## What is expected
Reproduce verbatim the lines of the listing below, starting with its first line and continuing through the line that contains "Select the Alexandra".

** Start Entries **

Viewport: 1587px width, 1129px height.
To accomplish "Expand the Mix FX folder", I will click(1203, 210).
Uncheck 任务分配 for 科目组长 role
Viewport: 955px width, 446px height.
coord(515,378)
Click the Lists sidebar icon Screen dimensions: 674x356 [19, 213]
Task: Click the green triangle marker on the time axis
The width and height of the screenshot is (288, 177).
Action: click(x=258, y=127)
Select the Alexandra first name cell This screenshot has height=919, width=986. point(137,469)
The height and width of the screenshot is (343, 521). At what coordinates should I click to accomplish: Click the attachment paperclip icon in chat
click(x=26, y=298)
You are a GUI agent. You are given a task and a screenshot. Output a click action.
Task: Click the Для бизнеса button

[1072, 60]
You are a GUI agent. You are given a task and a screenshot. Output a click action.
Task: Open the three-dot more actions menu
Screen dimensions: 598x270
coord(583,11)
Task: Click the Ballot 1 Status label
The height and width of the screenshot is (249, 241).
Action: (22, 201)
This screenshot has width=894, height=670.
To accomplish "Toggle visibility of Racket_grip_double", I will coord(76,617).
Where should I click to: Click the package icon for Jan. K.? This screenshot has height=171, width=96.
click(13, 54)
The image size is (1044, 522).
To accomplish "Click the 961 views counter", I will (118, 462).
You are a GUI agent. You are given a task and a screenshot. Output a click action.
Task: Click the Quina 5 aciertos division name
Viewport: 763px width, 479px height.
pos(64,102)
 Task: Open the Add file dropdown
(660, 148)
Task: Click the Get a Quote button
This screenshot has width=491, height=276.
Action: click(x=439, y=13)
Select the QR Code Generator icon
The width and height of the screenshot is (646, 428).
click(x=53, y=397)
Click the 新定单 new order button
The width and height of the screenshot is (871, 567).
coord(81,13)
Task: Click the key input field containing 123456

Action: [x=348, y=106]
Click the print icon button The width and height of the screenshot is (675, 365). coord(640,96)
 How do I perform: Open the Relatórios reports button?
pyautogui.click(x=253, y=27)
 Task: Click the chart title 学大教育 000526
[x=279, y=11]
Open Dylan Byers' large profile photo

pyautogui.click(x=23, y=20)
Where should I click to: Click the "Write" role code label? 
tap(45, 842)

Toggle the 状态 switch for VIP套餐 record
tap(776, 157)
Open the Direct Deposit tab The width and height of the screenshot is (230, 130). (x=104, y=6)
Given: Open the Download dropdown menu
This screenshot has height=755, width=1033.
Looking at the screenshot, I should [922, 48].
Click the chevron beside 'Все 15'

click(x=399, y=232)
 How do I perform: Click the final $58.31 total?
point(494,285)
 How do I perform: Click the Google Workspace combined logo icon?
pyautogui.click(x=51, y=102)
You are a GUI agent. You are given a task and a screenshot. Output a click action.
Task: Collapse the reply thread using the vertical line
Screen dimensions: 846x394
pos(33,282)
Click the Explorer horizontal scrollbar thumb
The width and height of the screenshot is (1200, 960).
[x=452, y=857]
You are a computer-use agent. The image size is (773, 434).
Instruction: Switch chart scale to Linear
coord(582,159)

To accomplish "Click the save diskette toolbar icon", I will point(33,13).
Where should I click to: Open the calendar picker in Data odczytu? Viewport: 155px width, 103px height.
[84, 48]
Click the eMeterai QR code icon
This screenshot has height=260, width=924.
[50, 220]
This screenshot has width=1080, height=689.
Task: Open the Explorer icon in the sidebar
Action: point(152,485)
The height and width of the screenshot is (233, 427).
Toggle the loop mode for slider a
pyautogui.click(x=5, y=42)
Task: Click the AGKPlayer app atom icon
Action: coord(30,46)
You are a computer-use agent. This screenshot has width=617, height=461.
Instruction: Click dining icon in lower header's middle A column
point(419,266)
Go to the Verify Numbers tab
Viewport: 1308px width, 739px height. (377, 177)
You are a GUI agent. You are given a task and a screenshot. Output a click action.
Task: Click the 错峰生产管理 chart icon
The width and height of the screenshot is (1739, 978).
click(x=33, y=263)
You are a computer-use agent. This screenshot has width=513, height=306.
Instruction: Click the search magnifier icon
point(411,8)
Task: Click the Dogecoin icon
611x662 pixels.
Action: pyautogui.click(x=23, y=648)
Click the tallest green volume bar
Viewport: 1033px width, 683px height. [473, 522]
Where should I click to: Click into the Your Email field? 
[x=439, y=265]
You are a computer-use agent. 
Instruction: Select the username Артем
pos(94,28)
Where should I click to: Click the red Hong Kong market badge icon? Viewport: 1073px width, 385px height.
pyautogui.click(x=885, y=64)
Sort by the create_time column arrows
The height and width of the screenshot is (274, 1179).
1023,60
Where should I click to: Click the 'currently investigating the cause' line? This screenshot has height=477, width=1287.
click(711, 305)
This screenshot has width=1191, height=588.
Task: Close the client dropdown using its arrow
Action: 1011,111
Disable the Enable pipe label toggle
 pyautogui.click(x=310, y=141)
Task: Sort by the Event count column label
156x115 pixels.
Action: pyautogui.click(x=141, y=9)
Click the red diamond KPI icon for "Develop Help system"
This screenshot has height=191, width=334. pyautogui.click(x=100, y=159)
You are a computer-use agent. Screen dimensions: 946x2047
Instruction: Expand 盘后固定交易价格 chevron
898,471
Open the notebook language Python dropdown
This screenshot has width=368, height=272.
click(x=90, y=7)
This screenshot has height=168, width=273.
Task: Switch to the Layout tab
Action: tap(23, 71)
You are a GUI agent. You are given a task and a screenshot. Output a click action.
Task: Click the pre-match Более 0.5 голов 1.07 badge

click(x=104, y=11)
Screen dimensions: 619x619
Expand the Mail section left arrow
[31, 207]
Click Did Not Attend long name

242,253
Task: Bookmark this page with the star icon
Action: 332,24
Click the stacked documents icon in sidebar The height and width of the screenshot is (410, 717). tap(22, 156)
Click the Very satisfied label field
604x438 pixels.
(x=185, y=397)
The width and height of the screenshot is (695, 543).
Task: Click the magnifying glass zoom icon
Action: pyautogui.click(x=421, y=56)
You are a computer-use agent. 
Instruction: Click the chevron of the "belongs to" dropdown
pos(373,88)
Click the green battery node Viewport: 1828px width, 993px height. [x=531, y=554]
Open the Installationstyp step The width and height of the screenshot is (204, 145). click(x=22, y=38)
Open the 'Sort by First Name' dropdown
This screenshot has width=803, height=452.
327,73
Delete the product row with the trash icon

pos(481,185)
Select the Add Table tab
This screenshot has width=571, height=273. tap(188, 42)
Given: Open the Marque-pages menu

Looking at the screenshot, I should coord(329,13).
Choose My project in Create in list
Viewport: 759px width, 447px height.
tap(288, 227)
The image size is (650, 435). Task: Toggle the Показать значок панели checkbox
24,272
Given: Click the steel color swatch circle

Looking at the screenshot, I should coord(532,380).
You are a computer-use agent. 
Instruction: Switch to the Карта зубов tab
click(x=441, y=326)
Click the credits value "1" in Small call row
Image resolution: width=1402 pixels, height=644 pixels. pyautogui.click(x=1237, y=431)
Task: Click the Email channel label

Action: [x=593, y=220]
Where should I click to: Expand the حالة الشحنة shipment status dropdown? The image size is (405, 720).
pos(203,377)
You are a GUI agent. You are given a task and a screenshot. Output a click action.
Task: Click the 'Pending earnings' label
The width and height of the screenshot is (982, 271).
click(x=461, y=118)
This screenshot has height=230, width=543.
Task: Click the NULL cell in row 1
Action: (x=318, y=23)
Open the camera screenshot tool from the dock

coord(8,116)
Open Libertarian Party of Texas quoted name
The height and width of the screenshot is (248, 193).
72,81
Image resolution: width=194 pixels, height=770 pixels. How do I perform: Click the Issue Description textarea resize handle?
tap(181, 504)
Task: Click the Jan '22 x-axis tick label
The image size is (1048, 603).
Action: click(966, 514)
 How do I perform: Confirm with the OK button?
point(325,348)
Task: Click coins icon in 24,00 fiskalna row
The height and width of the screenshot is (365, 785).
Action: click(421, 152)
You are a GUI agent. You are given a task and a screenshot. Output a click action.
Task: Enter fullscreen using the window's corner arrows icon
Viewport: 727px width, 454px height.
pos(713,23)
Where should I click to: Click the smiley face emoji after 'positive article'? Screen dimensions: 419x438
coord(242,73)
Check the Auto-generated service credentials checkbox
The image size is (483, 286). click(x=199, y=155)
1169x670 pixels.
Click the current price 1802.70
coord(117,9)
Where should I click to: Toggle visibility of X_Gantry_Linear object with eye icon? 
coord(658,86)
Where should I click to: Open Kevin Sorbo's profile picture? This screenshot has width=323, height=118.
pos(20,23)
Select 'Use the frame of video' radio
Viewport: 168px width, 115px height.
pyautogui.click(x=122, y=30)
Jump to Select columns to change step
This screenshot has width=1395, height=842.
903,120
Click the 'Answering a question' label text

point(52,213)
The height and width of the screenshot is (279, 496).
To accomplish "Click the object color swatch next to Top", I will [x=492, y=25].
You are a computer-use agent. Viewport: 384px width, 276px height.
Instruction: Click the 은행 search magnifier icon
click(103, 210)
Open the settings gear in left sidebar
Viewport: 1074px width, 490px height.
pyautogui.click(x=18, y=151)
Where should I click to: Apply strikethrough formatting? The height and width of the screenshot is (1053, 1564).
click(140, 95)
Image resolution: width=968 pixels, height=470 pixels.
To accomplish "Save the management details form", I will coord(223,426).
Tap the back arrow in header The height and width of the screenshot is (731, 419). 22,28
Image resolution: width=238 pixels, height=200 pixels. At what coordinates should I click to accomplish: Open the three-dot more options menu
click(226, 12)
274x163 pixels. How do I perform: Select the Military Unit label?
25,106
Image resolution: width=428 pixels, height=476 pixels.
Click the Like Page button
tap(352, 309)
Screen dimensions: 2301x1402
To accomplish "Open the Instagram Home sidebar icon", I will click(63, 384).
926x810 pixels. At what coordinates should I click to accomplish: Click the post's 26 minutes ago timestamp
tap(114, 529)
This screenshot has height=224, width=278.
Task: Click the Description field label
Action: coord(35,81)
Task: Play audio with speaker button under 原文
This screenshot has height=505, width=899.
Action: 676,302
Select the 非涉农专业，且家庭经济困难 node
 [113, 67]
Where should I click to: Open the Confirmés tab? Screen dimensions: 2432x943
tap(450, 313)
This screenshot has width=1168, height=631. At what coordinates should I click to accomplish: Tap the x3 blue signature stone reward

** End Entries **

## Exercise output
Viewport: 1587px width, 1129px height.
To accomplish "Expand the Mix FX folder", I will click(1203, 210).
Uncheck 任务分配 for 科目组长 role
Viewport: 955px width, 446px height.
coord(515,378)
Click the Lists sidebar icon Screen dimensions: 674x356 [19, 213]
Task: Click the green triangle marker on the time axis
The width and height of the screenshot is (288, 177).
Action: click(x=258, y=127)
Select the Alexandra first name cell This screenshot has height=919, width=986. point(137,469)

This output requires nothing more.